Both study abroad and historical study involve trying to understand the behavior and values of people operating in circumstances very different from our own. Historians often say, “the past is a foreign country.” When we immerse ourselves in earlier times, we have to perform the same exercise we do when abroad: work our way into minds and situations unfamiliar to us. In the midst of another country or culture, we find ourselves asking historical questions. Where did this practice come from? Why do the people here speak this particular dialect? Why do they dislike the folks across the river so much? Even if your main interest as a history major is the United States, experience abroad will help you see American history in new ways, and give you some distance from the institutions and practices you take for granted.

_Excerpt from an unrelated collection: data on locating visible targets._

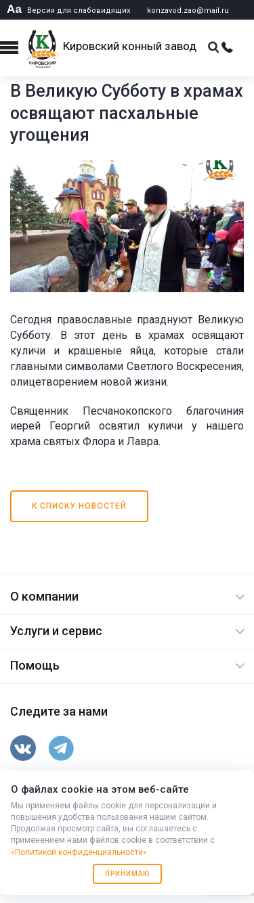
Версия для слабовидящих (68, 10)
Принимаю (127, 873)
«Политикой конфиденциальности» (79, 852)
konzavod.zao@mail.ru (188, 10)
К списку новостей (79, 506)
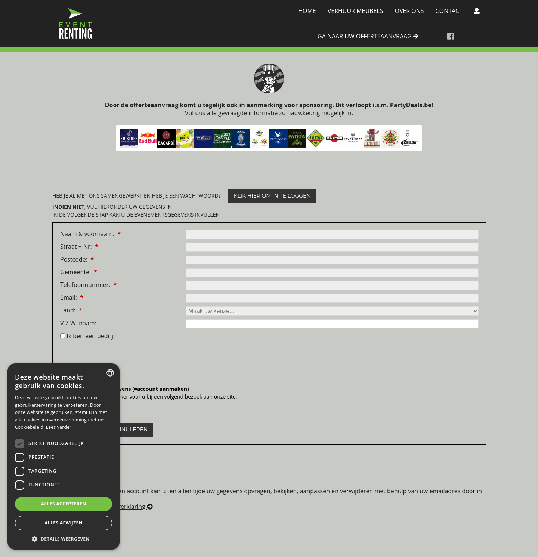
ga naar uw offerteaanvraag (368, 36)
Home (307, 11)
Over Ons (409, 11)
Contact (449, 11)
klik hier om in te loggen (272, 195)
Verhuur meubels (355, 11)
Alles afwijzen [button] (63, 523)
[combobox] (110, 373)
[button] (63, 538)
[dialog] (63, 456)
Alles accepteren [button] (63, 504)
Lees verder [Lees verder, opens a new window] (59, 427)
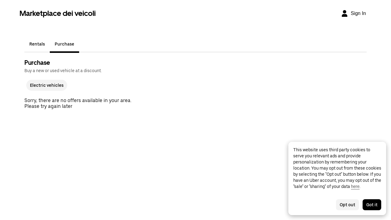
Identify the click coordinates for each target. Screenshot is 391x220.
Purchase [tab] (64, 44)
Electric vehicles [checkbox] (47, 85)
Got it (372, 204)
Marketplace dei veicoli (58, 13)
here (355, 186)
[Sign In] (353, 13)
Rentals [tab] (37, 44)
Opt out (347, 204)
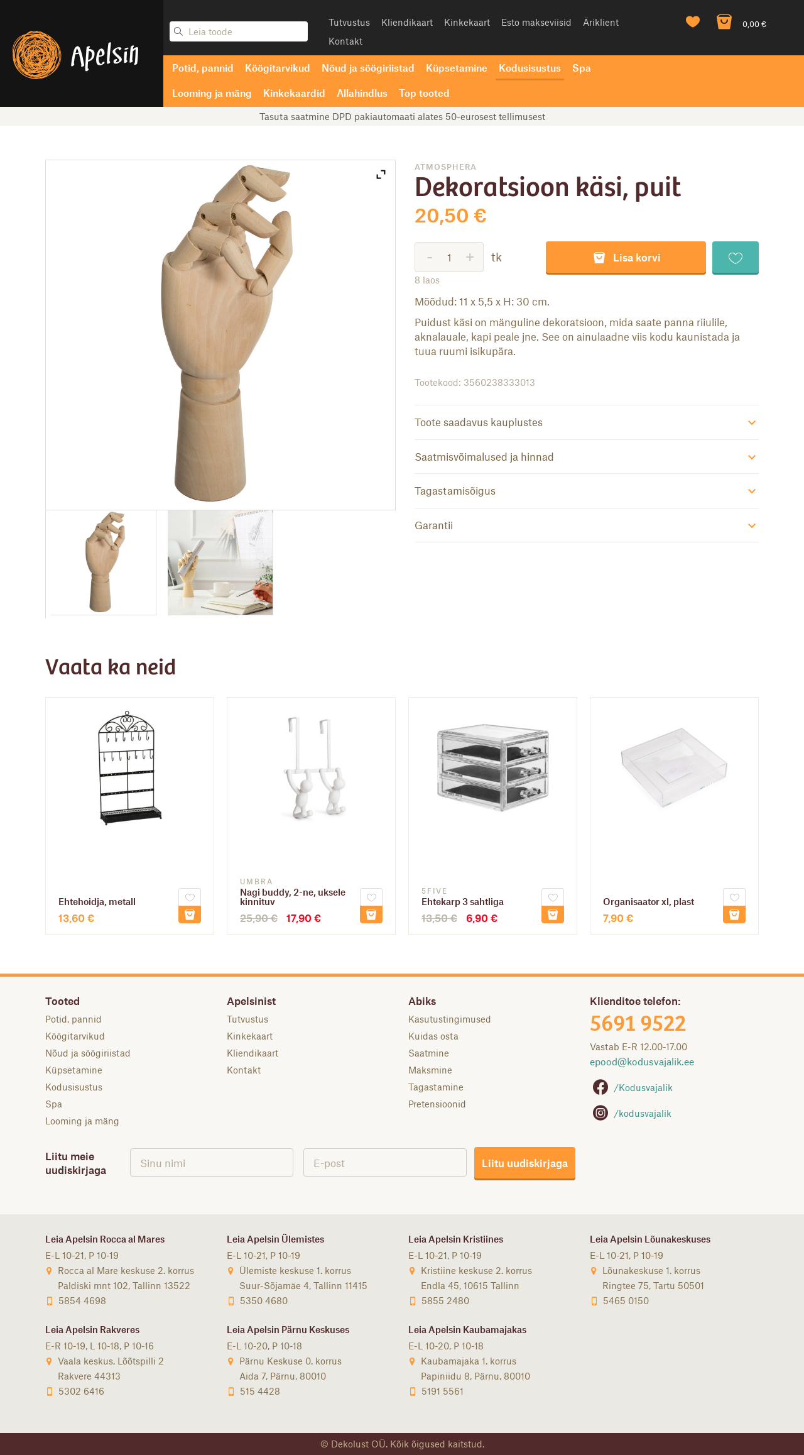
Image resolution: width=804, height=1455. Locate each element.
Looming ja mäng (212, 93)
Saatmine (428, 1052)
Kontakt (345, 41)
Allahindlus (362, 93)
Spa (581, 68)
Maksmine (430, 1069)
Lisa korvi (626, 257)
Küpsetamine (456, 68)
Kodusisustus (530, 68)
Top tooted (424, 93)
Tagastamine (436, 1086)
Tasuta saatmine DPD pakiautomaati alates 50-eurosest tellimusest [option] (402, 116)
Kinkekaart (467, 22)
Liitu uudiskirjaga (525, 1162)
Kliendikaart (407, 22)
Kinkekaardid (294, 93)
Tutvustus (349, 22)
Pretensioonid (437, 1103)
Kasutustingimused (449, 1018)
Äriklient (601, 22)
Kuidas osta (433, 1035)
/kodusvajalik (630, 1113)
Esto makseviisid (536, 22)
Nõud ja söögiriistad (368, 68)
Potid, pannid (203, 68)
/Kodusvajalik (631, 1087)
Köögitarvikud (277, 68)
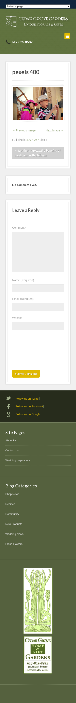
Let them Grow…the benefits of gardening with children (37, 153)
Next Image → (55, 130)
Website (17, 318)
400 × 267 (32, 139)
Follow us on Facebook (29, 406)
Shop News (12, 494)
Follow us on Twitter (27, 398)
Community (12, 514)
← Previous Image (23, 130)
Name (23, 280)
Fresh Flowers (13, 543)
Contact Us (12, 450)
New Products (13, 524)
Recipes (10, 504)
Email (22, 299)
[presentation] (28, 351)
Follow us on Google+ (29, 414)
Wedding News (14, 534)
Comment (19, 227)
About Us (11, 440)
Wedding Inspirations (18, 460)
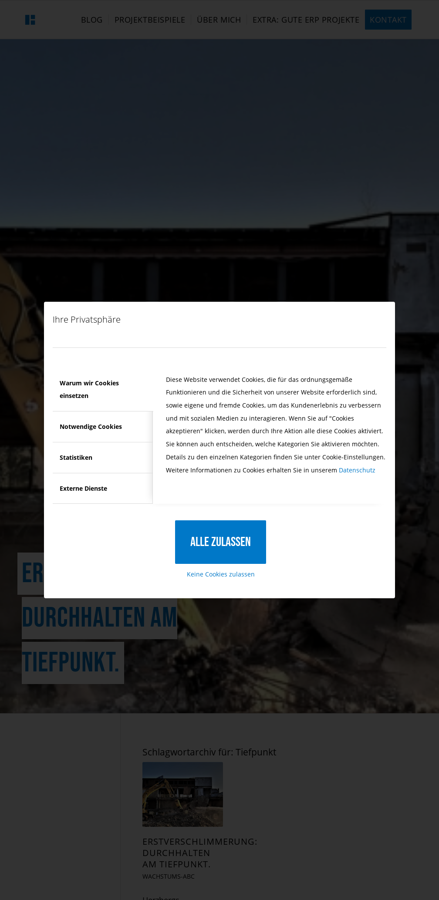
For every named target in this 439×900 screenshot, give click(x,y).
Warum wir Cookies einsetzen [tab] (89, 389)
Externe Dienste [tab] (83, 488)
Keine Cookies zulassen (221, 574)
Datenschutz (357, 470)
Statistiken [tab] (76, 457)
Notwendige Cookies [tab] (91, 426)
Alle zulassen (220, 542)
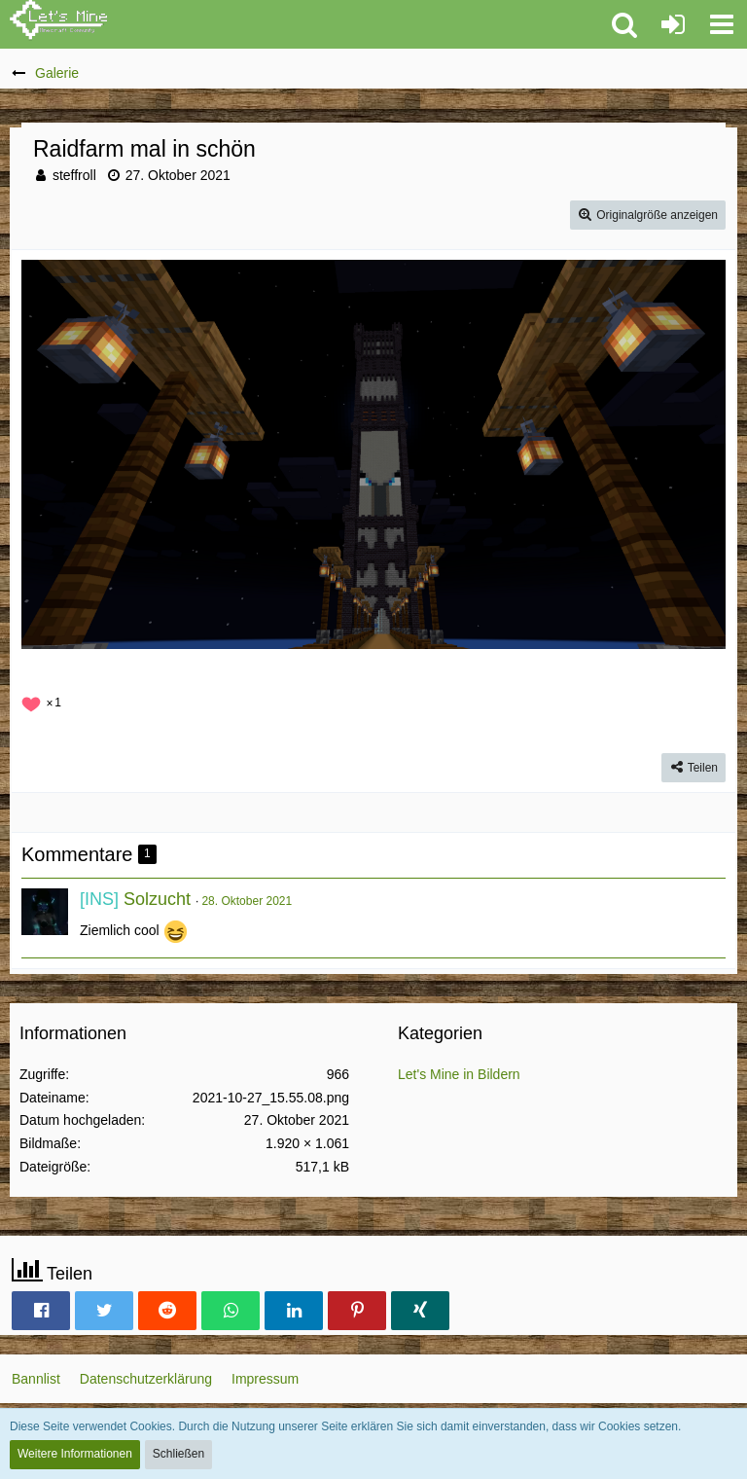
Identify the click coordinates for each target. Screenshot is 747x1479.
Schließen (178, 1454)
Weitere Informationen (75, 1454)
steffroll (74, 175)
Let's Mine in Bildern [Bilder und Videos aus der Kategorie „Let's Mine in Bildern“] (459, 1074)
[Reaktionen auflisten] (43, 700)
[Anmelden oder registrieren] (673, 24)
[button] (721, 24)
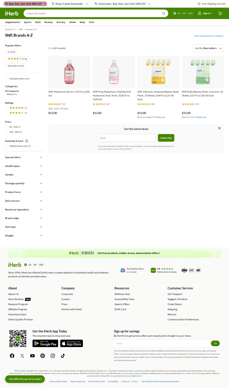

With Department approval, students may apply up to two study-abroad courses to the History major for a semester’s study, three courses for a year’s study. These courses almost always transfer at the 200 level. So expect to do your 199, your two 300-level colloquia, and your 400 research seminar here. The 199 should be behind you before you go.
Choosing a Program
In choosing a program, be advised that our exchange programs in Europe, Australia, New Zealand, and the Americas tend to have solid offerings in History. Programs in other regions are less consistent. But don’t let that necessarily deter you from going to those places. The History faculty can help you find ways to coordinate less conventional programs with the history major. And don’t forget that mastering a foreign language opens access to all sorts of documentary evidence that will remain closed to you if English is all you know.
The key is to consult with the history department chair, your advisor, faculty you know well, and fellow students who are or who have been abroad about which programs will best suit your needs.